### Your goal
Reproduce all the entries exactly and keep the pictures out.

(Collected data)
◇ ◇ ◇
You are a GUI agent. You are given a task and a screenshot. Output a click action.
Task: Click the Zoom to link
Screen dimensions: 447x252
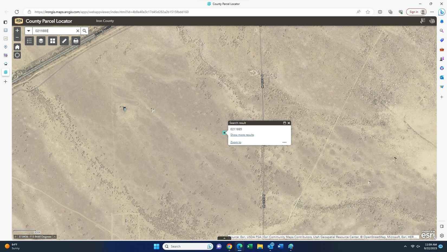(236, 142)
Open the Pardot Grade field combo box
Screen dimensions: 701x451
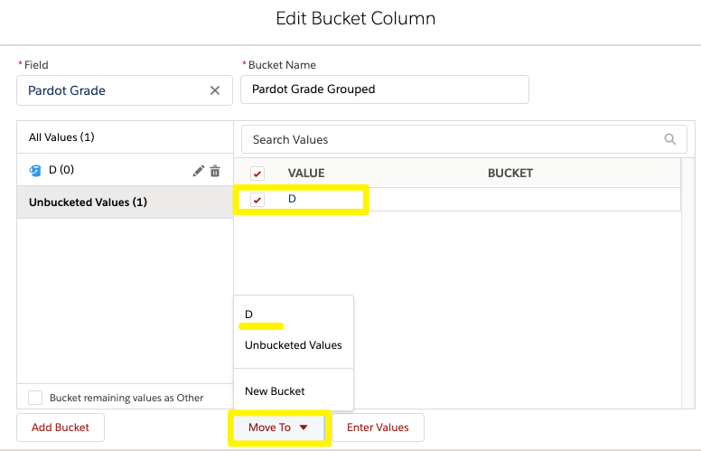[x=113, y=90]
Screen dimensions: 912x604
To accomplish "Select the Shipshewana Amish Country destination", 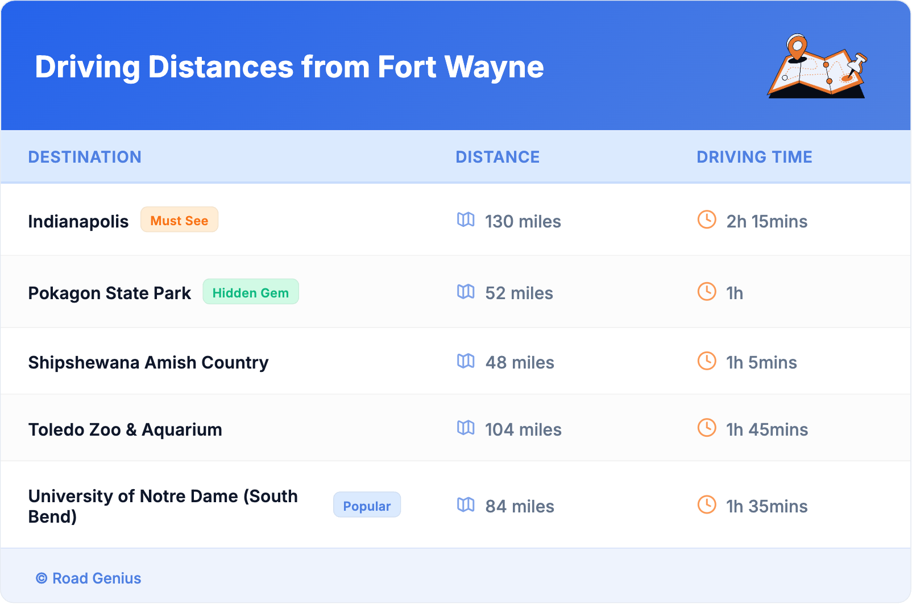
◇ ◇ ◇
### Written solution
You are a GUI agent. You are given a task and a screenshot. Output a click action.
Task: Click the Zoom to link
Screen dimensions: 447x252
(236, 142)
Open the Pardot Grade field combo box
Screen dimensions: 701x451
[x=113, y=90]
Screen dimensions: 912x604
To accomplish "Select the Shipshewana Amish Country destination", 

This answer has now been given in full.